Transcript for video: I want you to do something for me. I want you to go to a mirror. It can either be a little hand mirror or maybe a bathroom mirror. What are the words that you say to yourself when you are looking in the mirror? I want you to think about that right now. When you are seeing your reflection in the mirror that you’re looking in, are you saying “Hello, beautiful. Hello, sexy. Your eyes are gorgeous.” Uplifting words. Or are you saying “I’m fat. My nose is too big. My teeth are too yellow. My hair looks horrible.” What are you saying to yourself in the mirror?

I know that most of us, when we look in mirrors, we’re not saying the first things I mentioned. We’re saying the second thing. It’s been ingrained in us that we walk by a mirror and the words that we say are things of negativity. When I was saying those first words like, “hello gorgeous and I love you, your eyes are beautiful,” it made me feel so good. As I was saying those other things, like “you’re ugly and you’re fat,” I just felt so horrible saying those things to myself.

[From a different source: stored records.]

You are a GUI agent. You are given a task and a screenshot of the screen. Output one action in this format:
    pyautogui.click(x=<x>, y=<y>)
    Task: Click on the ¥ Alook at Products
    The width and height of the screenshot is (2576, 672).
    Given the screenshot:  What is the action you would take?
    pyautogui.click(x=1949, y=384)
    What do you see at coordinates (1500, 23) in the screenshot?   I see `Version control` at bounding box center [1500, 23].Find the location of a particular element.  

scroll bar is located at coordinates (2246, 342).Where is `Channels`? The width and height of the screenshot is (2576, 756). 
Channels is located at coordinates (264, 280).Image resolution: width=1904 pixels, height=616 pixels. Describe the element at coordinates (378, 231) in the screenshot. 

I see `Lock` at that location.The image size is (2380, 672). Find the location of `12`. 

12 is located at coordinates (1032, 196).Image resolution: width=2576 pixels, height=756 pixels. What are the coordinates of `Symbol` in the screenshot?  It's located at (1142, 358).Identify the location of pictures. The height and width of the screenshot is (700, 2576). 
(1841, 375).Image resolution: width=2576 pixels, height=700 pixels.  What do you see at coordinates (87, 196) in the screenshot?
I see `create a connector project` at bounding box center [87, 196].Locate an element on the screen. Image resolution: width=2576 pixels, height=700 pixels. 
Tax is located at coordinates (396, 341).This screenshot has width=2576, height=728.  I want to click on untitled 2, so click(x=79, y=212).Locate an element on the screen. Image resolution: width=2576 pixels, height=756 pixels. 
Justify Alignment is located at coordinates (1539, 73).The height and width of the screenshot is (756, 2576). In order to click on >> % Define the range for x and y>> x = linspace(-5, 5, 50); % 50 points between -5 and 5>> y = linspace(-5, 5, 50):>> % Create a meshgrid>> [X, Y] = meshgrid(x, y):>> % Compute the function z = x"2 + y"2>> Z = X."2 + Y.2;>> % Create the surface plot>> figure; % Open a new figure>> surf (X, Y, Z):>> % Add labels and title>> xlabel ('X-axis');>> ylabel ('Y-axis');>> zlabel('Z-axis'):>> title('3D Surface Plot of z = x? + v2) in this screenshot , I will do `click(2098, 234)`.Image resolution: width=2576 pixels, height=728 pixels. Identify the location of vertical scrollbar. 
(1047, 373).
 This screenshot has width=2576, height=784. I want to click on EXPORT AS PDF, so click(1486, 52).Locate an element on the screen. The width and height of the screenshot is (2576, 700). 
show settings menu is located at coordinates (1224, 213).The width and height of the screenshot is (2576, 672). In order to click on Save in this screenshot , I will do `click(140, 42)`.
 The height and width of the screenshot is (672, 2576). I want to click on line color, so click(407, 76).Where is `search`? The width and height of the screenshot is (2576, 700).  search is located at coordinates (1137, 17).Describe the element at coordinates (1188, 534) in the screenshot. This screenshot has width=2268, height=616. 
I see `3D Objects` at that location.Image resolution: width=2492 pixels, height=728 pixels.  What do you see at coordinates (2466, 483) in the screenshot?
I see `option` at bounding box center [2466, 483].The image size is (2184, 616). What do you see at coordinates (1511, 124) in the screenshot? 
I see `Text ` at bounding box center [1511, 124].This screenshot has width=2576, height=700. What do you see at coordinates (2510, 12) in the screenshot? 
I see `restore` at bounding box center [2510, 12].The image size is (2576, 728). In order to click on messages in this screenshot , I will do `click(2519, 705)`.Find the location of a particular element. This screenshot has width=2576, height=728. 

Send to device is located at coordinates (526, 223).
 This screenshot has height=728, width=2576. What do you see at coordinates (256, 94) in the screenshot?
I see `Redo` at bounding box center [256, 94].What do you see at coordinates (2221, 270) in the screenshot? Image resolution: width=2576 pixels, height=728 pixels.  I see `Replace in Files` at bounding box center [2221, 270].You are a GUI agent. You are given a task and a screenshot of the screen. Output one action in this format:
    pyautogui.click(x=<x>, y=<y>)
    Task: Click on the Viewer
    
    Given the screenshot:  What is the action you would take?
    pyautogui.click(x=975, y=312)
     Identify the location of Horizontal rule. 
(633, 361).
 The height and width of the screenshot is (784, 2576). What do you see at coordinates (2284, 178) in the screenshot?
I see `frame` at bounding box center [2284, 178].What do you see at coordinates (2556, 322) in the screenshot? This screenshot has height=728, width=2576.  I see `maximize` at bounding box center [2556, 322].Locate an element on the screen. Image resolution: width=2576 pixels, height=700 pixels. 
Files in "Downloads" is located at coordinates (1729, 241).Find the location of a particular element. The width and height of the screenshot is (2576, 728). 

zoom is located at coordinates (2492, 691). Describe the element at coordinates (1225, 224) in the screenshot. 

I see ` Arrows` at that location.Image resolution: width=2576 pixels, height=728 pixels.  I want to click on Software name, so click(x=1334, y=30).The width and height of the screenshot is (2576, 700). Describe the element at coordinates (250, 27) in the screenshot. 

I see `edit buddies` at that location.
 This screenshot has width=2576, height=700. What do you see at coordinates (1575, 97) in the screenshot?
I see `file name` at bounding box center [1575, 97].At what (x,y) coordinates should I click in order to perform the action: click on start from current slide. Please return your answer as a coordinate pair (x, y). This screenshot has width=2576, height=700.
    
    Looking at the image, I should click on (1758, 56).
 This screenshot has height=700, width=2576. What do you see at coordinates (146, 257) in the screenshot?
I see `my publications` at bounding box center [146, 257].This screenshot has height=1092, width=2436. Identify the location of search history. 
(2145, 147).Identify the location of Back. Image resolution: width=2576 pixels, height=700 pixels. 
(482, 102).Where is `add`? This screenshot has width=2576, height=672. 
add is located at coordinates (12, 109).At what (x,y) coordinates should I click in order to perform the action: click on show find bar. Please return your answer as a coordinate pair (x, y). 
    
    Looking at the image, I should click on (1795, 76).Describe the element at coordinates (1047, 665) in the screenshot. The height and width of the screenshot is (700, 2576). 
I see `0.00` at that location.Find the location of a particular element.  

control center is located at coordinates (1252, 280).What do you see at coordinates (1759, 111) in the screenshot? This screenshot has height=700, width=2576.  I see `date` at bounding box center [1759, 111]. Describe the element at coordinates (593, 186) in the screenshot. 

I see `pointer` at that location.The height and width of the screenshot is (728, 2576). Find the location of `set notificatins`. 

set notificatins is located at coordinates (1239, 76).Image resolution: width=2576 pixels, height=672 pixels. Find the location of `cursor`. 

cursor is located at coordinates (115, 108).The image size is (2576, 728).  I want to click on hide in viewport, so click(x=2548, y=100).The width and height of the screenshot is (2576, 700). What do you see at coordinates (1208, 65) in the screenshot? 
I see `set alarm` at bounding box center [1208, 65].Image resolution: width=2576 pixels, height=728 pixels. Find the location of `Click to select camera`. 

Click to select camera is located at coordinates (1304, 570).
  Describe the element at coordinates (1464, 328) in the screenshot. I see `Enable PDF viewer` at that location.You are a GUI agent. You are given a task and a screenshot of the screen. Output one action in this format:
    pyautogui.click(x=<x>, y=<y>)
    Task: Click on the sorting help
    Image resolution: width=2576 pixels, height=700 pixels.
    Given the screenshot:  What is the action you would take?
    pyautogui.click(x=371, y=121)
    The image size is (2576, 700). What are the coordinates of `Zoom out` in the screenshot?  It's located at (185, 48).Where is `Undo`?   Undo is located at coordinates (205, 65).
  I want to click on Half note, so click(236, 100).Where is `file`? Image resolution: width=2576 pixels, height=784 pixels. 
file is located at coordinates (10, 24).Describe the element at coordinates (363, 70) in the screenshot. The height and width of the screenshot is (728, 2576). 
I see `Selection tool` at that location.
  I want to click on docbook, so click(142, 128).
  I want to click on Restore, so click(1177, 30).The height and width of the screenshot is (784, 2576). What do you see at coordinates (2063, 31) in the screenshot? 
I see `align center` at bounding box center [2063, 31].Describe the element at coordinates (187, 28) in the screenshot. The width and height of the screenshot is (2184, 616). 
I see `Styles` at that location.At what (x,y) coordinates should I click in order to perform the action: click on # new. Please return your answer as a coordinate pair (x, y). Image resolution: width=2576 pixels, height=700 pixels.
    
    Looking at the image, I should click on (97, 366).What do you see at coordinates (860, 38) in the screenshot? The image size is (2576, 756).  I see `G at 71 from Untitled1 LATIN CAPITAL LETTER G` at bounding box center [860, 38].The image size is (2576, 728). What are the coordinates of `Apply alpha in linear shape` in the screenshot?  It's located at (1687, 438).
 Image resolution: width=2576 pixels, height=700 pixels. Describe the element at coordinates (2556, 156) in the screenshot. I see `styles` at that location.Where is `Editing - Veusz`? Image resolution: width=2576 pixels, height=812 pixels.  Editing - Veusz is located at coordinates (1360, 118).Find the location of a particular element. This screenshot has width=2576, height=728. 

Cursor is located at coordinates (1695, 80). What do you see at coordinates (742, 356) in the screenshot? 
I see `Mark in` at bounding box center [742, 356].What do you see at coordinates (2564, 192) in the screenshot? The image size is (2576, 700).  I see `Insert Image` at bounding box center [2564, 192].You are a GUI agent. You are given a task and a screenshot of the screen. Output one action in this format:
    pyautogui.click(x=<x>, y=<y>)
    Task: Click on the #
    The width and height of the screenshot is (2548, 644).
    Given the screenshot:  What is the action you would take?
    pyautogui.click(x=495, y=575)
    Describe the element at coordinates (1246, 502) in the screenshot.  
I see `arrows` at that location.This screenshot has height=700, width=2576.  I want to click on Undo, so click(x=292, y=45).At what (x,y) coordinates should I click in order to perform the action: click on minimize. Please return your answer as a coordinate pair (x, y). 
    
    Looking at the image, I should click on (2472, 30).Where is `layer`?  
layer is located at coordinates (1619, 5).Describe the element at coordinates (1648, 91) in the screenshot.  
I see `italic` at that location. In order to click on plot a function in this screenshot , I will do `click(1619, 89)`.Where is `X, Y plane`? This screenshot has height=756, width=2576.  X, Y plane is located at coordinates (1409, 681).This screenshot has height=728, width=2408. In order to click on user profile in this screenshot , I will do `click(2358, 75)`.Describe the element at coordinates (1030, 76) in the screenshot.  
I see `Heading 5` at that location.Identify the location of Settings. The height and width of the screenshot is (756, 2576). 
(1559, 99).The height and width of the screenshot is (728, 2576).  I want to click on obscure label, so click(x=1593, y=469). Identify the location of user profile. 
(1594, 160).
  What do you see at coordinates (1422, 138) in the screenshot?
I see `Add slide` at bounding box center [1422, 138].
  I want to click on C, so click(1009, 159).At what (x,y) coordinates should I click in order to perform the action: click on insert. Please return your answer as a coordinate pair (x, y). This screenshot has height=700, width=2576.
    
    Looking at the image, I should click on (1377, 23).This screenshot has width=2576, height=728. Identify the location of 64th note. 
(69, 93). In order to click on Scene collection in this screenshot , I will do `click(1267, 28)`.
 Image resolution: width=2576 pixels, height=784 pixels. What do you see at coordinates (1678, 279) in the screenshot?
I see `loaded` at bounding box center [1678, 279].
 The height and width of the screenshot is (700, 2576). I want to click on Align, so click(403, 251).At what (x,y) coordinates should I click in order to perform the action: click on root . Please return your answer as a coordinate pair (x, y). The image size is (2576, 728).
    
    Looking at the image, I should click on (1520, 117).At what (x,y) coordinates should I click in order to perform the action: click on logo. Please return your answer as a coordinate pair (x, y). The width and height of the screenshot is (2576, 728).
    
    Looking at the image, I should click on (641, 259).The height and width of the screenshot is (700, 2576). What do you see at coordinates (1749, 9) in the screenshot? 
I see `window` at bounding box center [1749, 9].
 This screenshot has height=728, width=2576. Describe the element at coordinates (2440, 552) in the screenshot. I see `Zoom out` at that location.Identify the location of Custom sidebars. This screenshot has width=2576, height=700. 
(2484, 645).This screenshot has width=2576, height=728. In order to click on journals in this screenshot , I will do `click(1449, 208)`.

I know you’ve probably heard this quote before: your beliefs become your thoughts, your thoughts become your words, your words become your actions, your actions become your habits, your habits become your values and your values become your destiny.” I hadn’t heard the last three parts of that before. So our beliefs become our destiny. If we believe ourselves to be fat, ugly, and not worthy, not good enough, that is going to become our destiny. Think about that for a second. Things that you’re saying become where you end up in your life. It’s completely true. Try saying the nicer things to yourself and think about what your destiny is going to be after you have filled your beliefs, your thoughts, your words, your actions with those words of positivity. Think about where you can go in your life.

I used to be someone who said all sorts of negative things to myself. I am not a thin person; I am overweight. I am actually going to call myself a fat person because fat is just a descriptor. It does not say who I am. It is a descriptor of the weight I am right now. I also have a love hate relationship with my belly. It’s my biggest part. It’s been my problem area for my whole life. Recently my coach said, “what if you said loving things to those parts of your body that you dislike?”

What if you told your belly that you loved it? What if you told your arms that you loved it? What if you told your whole body that you loved it? So I said to myself, “Body, I love you. Belly, I love you. Hair, I love you. Thighs, I love you too.” Try it. And even if you don’t necessarily love them, accept them. When we accept our bodies and see our true beauty, the farther we go in our lives. Our beliefs become thoughts, become words, become actions, become habit, become values, become our destiny.